— REQUIRED ACTION —
Take the data below and repeat it exactly.

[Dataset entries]
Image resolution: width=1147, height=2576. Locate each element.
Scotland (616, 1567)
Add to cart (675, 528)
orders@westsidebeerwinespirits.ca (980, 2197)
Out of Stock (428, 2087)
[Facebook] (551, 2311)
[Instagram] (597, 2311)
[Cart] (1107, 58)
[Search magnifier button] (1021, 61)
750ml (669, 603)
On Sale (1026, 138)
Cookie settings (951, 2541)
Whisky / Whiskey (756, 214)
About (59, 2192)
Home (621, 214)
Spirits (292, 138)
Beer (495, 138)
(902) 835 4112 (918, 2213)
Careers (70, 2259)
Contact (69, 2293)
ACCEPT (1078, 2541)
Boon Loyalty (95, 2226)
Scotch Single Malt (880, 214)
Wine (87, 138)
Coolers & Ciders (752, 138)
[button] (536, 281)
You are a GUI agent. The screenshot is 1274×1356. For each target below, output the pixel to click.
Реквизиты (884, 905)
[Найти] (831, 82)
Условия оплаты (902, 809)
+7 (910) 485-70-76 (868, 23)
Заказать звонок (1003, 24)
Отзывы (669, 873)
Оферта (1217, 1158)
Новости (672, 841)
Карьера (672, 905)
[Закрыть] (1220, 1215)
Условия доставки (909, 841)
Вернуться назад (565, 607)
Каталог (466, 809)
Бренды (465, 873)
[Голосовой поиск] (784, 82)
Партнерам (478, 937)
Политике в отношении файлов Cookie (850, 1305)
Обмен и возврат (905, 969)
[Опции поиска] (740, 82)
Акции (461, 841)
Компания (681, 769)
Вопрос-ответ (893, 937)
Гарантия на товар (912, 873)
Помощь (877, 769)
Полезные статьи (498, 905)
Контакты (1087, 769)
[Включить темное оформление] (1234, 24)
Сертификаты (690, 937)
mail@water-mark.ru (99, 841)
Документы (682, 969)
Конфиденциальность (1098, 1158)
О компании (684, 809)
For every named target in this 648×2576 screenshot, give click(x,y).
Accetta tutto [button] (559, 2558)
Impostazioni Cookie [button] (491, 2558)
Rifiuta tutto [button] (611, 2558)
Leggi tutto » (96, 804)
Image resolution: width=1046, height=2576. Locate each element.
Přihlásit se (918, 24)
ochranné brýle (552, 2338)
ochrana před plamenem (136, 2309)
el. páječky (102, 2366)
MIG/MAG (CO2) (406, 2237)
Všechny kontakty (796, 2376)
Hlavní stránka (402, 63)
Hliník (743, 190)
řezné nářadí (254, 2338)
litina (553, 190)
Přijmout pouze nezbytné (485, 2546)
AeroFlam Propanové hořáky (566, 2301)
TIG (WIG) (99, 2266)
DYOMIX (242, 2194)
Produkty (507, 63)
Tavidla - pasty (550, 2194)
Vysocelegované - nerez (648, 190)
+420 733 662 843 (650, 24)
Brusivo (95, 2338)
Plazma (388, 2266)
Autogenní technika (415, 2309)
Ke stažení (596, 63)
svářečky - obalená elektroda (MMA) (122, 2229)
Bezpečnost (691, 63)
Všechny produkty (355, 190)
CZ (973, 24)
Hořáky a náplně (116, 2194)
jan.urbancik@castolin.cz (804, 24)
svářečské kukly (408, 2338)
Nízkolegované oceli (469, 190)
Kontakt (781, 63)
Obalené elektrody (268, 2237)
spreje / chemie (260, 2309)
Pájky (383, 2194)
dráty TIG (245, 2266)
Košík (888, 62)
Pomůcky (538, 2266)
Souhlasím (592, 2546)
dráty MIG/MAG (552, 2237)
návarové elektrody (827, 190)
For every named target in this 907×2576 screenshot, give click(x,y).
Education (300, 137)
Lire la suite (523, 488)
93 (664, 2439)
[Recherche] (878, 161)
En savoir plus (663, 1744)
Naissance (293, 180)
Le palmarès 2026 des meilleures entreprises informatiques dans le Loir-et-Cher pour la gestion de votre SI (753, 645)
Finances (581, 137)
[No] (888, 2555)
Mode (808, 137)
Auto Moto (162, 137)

— REPLY —
Image resolution: width=1147, height=2576. Locate each element.
Scotland (616, 1567)
Add to cart (675, 528)
orders@westsidebeerwinespirits.ca (980, 2197)
Out of Stock (428, 2087)
[Facebook] (551, 2311)
[Instagram] (597, 2311)
[Cart] (1107, 58)
[Search magnifier button] (1021, 61)
750ml (669, 603)
On Sale (1026, 138)
Cookie settings (951, 2541)
Whisky / Whiskey (756, 214)
About (59, 2192)
Home (621, 214)
Spirits (292, 138)
Beer (495, 138)
(902) 835 4112 (918, 2213)
Careers (70, 2259)
Contact (69, 2293)
ACCEPT (1078, 2541)
Boon Loyalty (95, 2226)
Scotch Single Malt (880, 214)
Wine (87, 138)
Coolers & Ciders (752, 138)
[button] (536, 281)
You are a GUI agent. The screenshot is 1274×1356. For each target below, output the pixel to click.
Реквизиты (884, 905)
[Найти] (831, 82)
Условия оплаты (902, 809)
+7 (910) 485-70-76 (868, 23)
Заказать звонок (1003, 24)
Отзывы (669, 873)
Оферта (1217, 1158)
Новости (672, 841)
Карьера (672, 905)
[Закрыть] (1220, 1215)
Условия доставки (909, 841)
Вернуться назад (565, 607)
Каталог (466, 809)
Бренды (465, 873)
[Голосовой поиск] (784, 82)
Партнерам (478, 937)
Политике в отношении файлов Cookie (850, 1305)
Обмен и возврат (905, 969)
[Опции поиска] (740, 82)
Акции (461, 841)
Компания (681, 769)
Вопрос-ответ (893, 937)
Гарантия на товар (912, 873)
Помощь (877, 769)
Полезные статьи (498, 905)
Контакты (1087, 769)
[Включить темное оформление] (1234, 24)
Сертификаты (690, 937)
mail@water-mark.ru (99, 841)
Документы (682, 969)
Конфиденциальность (1098, 1158)
О компании (684, 809)
For every named target in this 648×2576 screenshot, give click(x,y).
Accetta tutto [button] (559, 2558)
Impostazioni Cookie [button] (491, 2558)
Rifiuta tutto [button] (611, 2558)
Leggi tutto » (96, 804)
Image resolution: width=1046, height=2576. Locate each element.
Přihlásit se (918, 24)
ochranné brýle (552, 2338)
ochrana před plamenem (136, 2309)
el. páječky (102, 2366)
MIG/MAG (CO2) (406, 2237)
Všechny kontakty (796, 2376)
Hlavní stránka (402, 63)
Hliník (743, 190)
řezné nářadí (254, 2338)
litina (553, 190)
Přijmout pouze nezbytné (485, 2546)
AeroFlam Propanové hořáky (566, 2301)
TIG (WIG) (99, 2266)
DYOMIX (242, 2194)
Produkty (507, 63)
Tavidla - pasty (550, 2194)
Vysocelegované - nerez (648, 190)
+420 733 662 843 (650, 24)
Brusivo (95, 2338)
Plazma (388, 2266)
Autogenní technika (415, 2309)
Ke stažení (596, 63)
svářečky - obalená elektroda (MMA) (122, 2229)
Bezpečnost (691, 63)
Všechny produkty (355, 190)
CZ (973, 24)
Hořáky a náplně (116, 2194)
jan.urbancik@castolin.cz (804, 24)
svářečské kukly (408, 2338)
Nízkolegované oceli (469, 190)
Kontakt (781, 63)
Obalené elektrody (268, 2237)
spreje / chemie (260, 2309)
Pájky (383, 2194)
dráty TIG (245, 2266)
Košík (888, 62)
Pomůcky (538, 2266)
Souhlasím (592, 2546)
dráty MIG/MAG (552, 2237)
návarové elektrody (827, 190)
For every named target in this 907×2576 screenshot, give click(x,y).
Education (300, 137)
Lire la suite (523, 488)
93 (664, 2439)
[Recherche] (878, 161)
En savoir plus (663, 1744)
Naissance (293, 180)
Le palmarès 2026 des meilleures entreprises informatiques dans le Loir-et-Cher pour la gestion de votre SI (753, 645)
Finances (581, 137)
[No] (888, 2555)
Mode (808, 137)
Auto Moto (162, 137)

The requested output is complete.